May I ask what specifically some of the issues have been? I know it's digging into a personal area so feel free to ignore this, but I'm curious what kind of issues can arise.
Issues can be categorized into three buckets: my challenges, her challenges, shared challenges. We're working through many of these with our couple's therapist but here's the gist:
1. When wife would spend beyond our defined budget, I would get angry (stemming from fear) and let that boil inside without ever communicating it verbally
2. When wife and I decided for her to quit her job to parent our first daughter full time, initially was elated and then I felt a financial pressure I've never experienced before
3. Wife had a domestically violent partner before and interprets budgeting as controlling behavior
Full disclosure: lots of vulnerability factors for the both of us. I grew up poor and although I have money now, there's lots of emotions tied to finances.
1. You have to communicate otherwise the other party doesn't know. However, this would be a huge deal for me.
2. I felt this pressure when we were deciding if my wife would stay home or if we would do daycare. I told her I don't want a pressure of single income. In the end daycare has been great for our kid. The feeling of pressure is completely normal. Single income to support a family clearly is more riskier than two incomes.
3. Your wife needs therapy. Budgeting is not controlling, it is basic personal finance. She can contribute to the budgeting discussion.
4. You also may need therapy. I too grew up poor and know the feeling. I know people who took that feeling, budgeted and became millionaires but one does need a healthy balance of spending and saving.
because of point 3. for example my wife didn't like me doing detailed accounting of all of our expenses do i had to stop that. she hasn't spent to much money so that issue didn't come up but i can imagine it being a problem to tell your partner they spend to much if the partner is sensitive about that.
that is not fair. it is easy to say, but sometimes very hard to do. things like these are not always predictable, and especially money handling often doesn't even come up as an issue until after you are married for some time.
But this is not only predictable but acknowledged. It’s not ideal to fail to communicate and not realize it. It’s not ok to identify as someone who just doesn’t communicate and bottles up their emotions until they’re problematic.

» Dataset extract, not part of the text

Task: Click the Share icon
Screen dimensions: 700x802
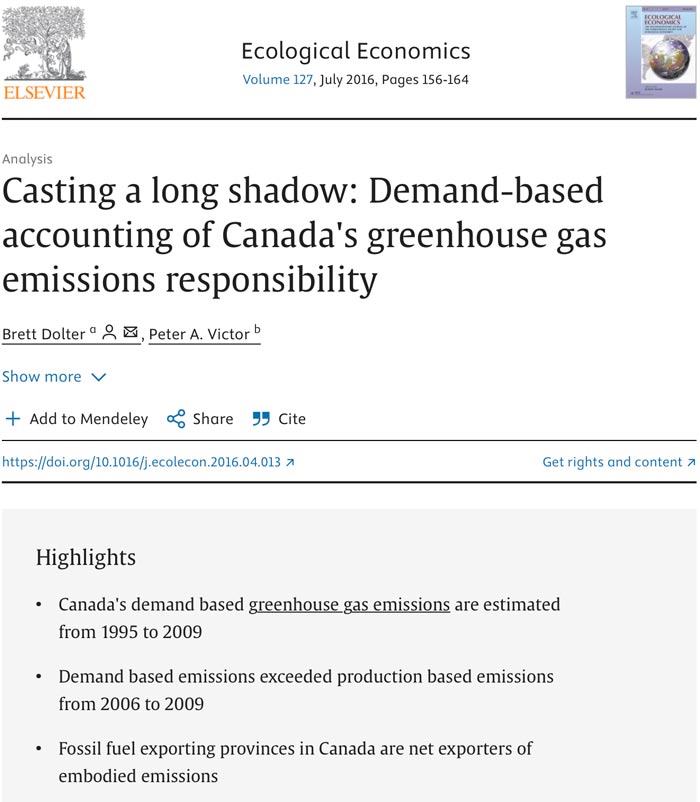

It might not be easy. But to do otherwise is a recipe for failure. And we’d be dumb to not acknowledge that. You shouldn’t marry someone you’re not comfortable talking to About difficult things. That’s like the whole point of having a trusted partner.
You do realize that setting a budget is by definition controlling behavior? You are controlling the expenditure of the household. I'm not suggesting you are wrong for that, but it is controlling behavior. So your wife observed controlling behavior and then equated it to something in her past.
It isn't controlling behaviour if you both have equal input into designing the budget, and both agree to and support the idea of having a budget in the first place.
it can be intended to be not controlling, but perceived as such. i used to do accounting to track and understand my own behavior. and when i tried that after getting married on all our expenses, the point was not to control her but to understand our expenses and allow for self control or restraint if necessary (realizing that you spend $100 on coffee each month can help you change your behavior). but it made my wife uncomfortable.
We do as the above and I think it is the only thing that makes sense for us. The problem we have is too much is not enough for some. They don't need to spend they need to horde. It causes problems and I think it is actually some other need that is poorly expressed. Never underestimate the ability to have problems in relationships.